Table 5-8 Risk Severity Key
Risk Key |
Description |
|---|---|
Critical |
Catastrophic risk to overall IT infrastructure and enterprise reputation. Large-scale impact due to vulnerability being exploited. |
High |
Huge impact to overall business. Might lead to downtimes and there is high chance that there will be loss of data. |
Medium |
Impact to business as usual. Several processes may be halted. Chance that a vulnerability is exploited is not large. |
Low |
Very low chance that a vulnerability is exploited. |
Table 5-9 Risk Derivation
)
){kind=link}
Phase 5: Identify the Controls
The final phase of any risk analysis framework is to have a tangible outcome to the risk derivation. In this case, it involves identifying the right security controls for the identified risks. The control, however, is not asset focused. It is not a response to a gap in asset protection. The controls identified are based on real threats and contextual environmental responses. It adds more contextual value to the controls identified. In this way, Open FAIR sets itself apart from most risk analysis frameworks and is fully aligned with the Zero Trust paradigm.

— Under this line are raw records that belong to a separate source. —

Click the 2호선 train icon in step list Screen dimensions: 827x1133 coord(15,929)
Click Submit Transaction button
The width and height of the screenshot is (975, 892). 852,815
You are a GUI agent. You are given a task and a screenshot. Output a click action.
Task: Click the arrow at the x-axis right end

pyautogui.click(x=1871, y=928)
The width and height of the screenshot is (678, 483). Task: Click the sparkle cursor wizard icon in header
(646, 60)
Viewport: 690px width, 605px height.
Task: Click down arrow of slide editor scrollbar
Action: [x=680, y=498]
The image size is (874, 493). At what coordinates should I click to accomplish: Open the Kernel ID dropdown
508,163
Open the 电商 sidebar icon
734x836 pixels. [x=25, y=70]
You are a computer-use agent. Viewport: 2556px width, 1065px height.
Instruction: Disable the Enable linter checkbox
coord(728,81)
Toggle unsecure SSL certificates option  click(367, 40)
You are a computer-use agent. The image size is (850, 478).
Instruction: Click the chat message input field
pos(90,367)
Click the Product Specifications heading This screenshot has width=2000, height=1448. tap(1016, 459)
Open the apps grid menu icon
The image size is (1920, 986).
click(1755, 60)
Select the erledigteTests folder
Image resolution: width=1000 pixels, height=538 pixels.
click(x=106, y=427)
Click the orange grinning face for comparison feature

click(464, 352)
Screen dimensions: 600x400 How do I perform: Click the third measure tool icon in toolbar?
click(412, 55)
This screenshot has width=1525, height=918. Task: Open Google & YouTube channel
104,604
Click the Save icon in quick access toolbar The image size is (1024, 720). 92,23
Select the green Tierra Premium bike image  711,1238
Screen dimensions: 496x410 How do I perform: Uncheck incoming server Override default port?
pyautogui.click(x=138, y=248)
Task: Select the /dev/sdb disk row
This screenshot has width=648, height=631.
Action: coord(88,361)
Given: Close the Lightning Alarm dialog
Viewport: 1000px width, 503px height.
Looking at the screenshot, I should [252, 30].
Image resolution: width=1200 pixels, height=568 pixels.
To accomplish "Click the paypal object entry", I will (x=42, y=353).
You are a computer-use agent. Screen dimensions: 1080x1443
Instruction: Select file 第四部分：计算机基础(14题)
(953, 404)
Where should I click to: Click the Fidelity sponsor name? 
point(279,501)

Step 3: Present the Metrics
After crafting metrics and making sure there are clear objectives and targets to measure, the next step in the metrics lifecycle involves accurate representation of metrics in the overall Zero Trust strategy and architecture presentation to all the relevant stakeholders. A more detailed representation of this phase is covered in Chapter 10, “Presenting the Zero Trust Strategy.”
Step 4: Monitor Metrics
The final step in the metrics lifecycle is to implement the crafted metrics. In this phase customized metrics are deployed and implemented along with the overall Zero Trust architecture. Once in production, the metrics are monitored and then any changes, feedback, or improvements are incorporated into the overall metrics design and subsequently into the Zero Trust architecture. Details of implementation and monitoring are covered in Chapter 11, “Implementation and Continuous Monitoring.”